- Data to process -

◆ ◆ ◆ ◆

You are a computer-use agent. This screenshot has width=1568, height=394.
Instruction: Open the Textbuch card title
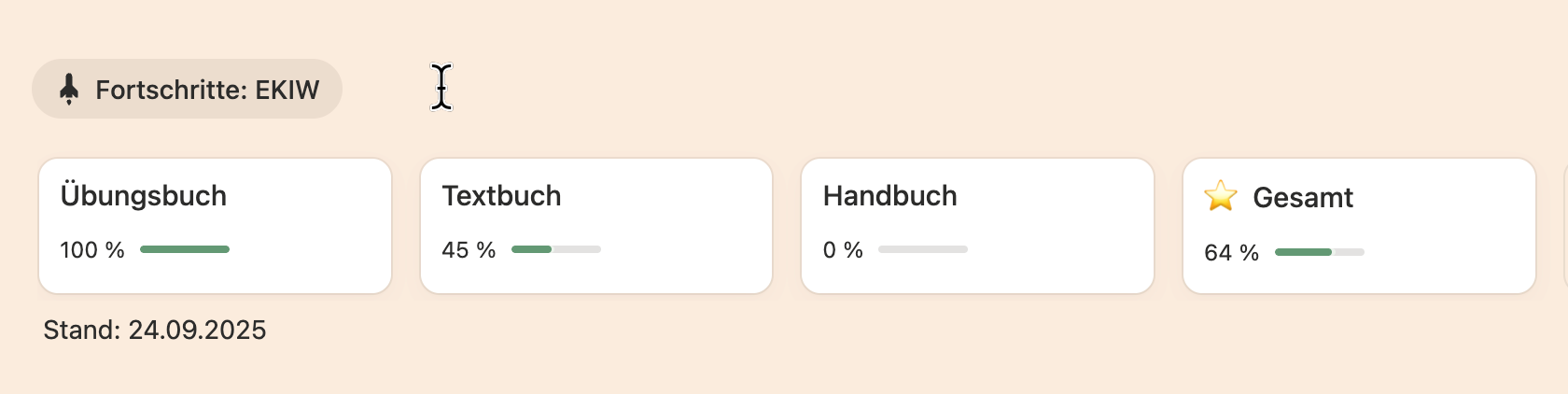click(x=501, y=196)
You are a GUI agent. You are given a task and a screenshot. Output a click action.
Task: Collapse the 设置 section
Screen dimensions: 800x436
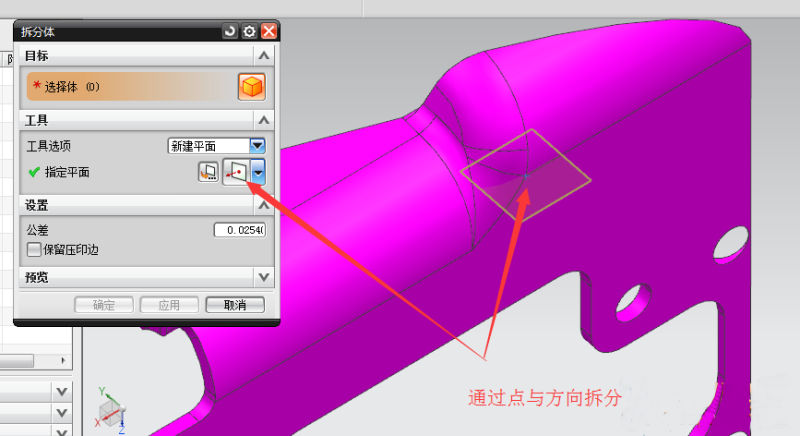(x=263, y=205)
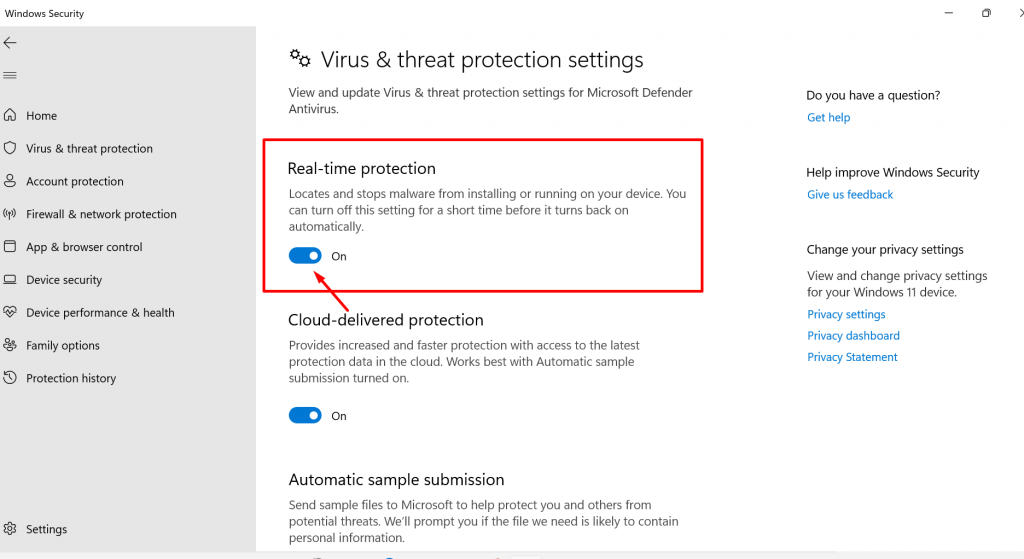Viewport: 1024px width, 559px height.
Task: Click the Get help link
Action: point(828,117)
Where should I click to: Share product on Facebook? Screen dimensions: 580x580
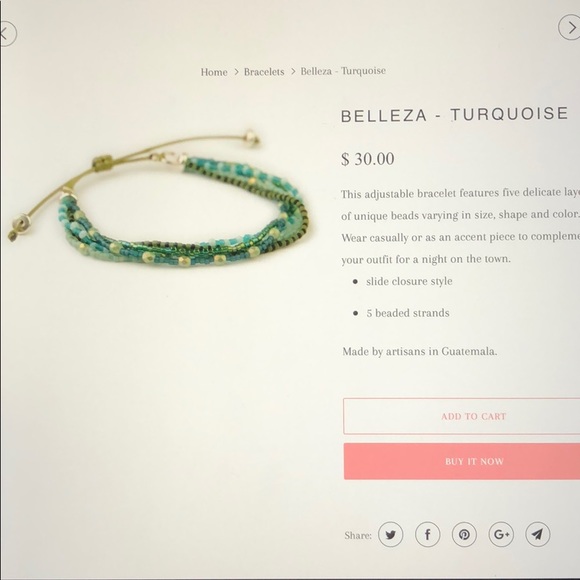pyautogui.click(x=427, y=535)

◆ ◆ ◆ ◆

- Exercise prompt -
Starting at the first line of the entries, restate word for word everything through the line that holds "Task: Collapse the 设置 section", both ends included, but omit any pictures.

- Written solution -
You are a computer-use agent. This screenshot has width=1568, height=394.
Instruction: Open the Textbuch card title
click(x=501, y=196)
You are a GUI agent. You are given a task and a screenshot. Output a click action.
Task: Collapse the 设置 section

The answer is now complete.